A new year means new motivation for projects and goals, right? Ringing in the new year in the dead of winter seems a bit counterintuitive. We’ve put most of the Christmas decorations away – we’ll save the lights for after Epiphany tomorrow. We’re still on Winter Break from school so our schedule is wonderfully relaxed but it’s still thrown off. It’s dark out early and I find myself struggling to get motivated. (I realize this is a Northern Hemisphere problem – my guess is that our Southern neighbors have a completely different view of new year’s goals.)
Maybe we need to set goals while we’re in hibernation mode? Maybe ringing in the new year right after the shortest day of the year is a way of keeping hope and looking forward to a season when it’s just easier to be motivated.
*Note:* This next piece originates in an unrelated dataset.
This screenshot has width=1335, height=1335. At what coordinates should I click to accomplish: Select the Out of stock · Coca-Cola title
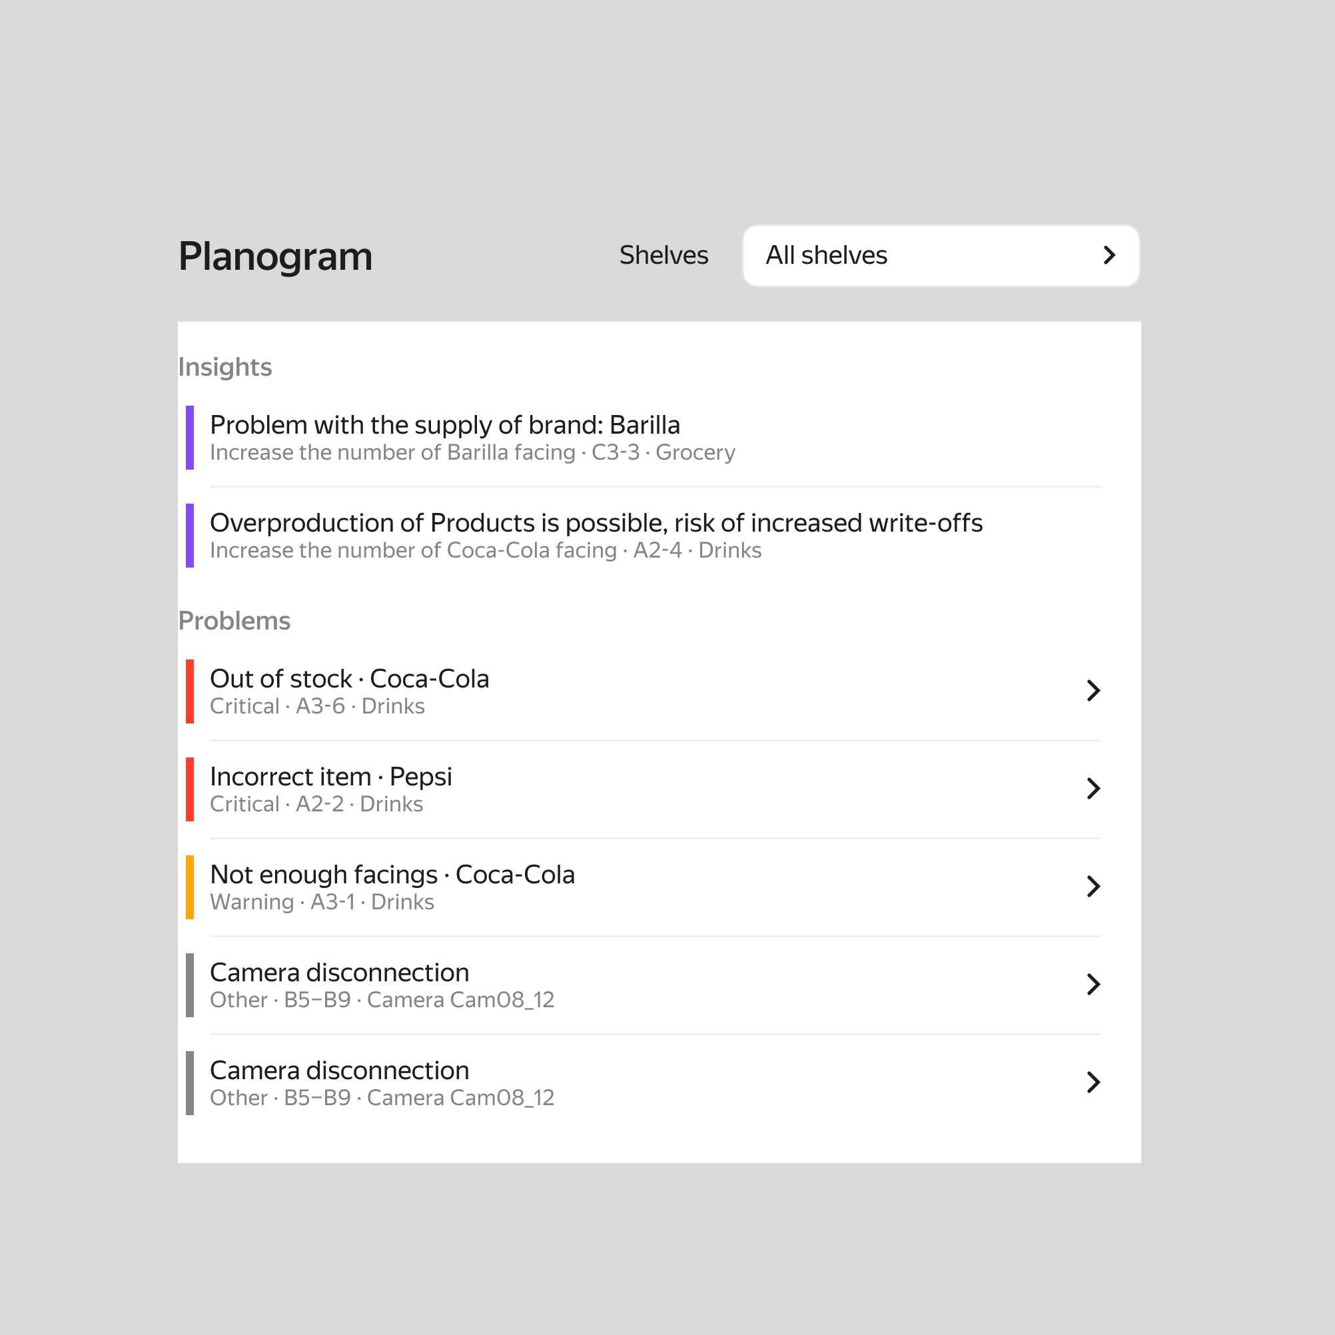coord(350,679)
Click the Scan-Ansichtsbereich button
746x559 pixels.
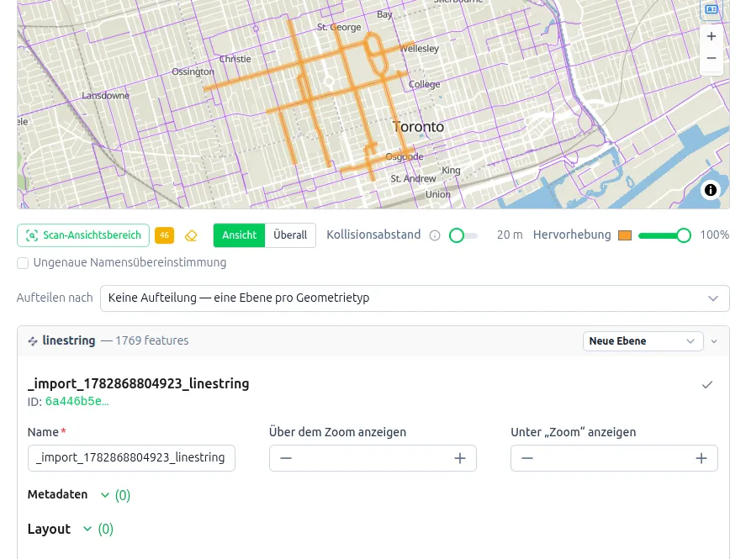click(x=83, y=235)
What I’m learning about my new year’s goals and hopes is that they don’t need to be achieved in January. Setting these goals is an act of hope for the entire year – for direction during those cozy, lethargic winter days as well as those bouncy, energetic spring days.
Many others have linked the season of winter to our own spiritual growth – of letting our roots dig in without signs of life; of giving ourselves rest to produce fruit later. I’m learning to take this approach even more globally.
As I read and learn about global conflict and am motivated to examine my own participation in activism, I’m also recognizing this season of growing my roots, of setting down a foundation before I act. As I look ahead in our family’s next stages, I remember that this is a season of growing strong roots in our girls – that this time before we send them off is mundane yet incredibly valuable.
I’m learning to view my goals and resolutions and one word as a long-term vision, not a quick checklist. That I’m on a slow walk through life, not a spirit or even a marathon.
How do you pace yourself in January? How do you balance goals with resolutions; short-term ideas with long-term visions?
Linked with Five Minute Friday, a time to write without editing. Today’s prompt is “motivate.”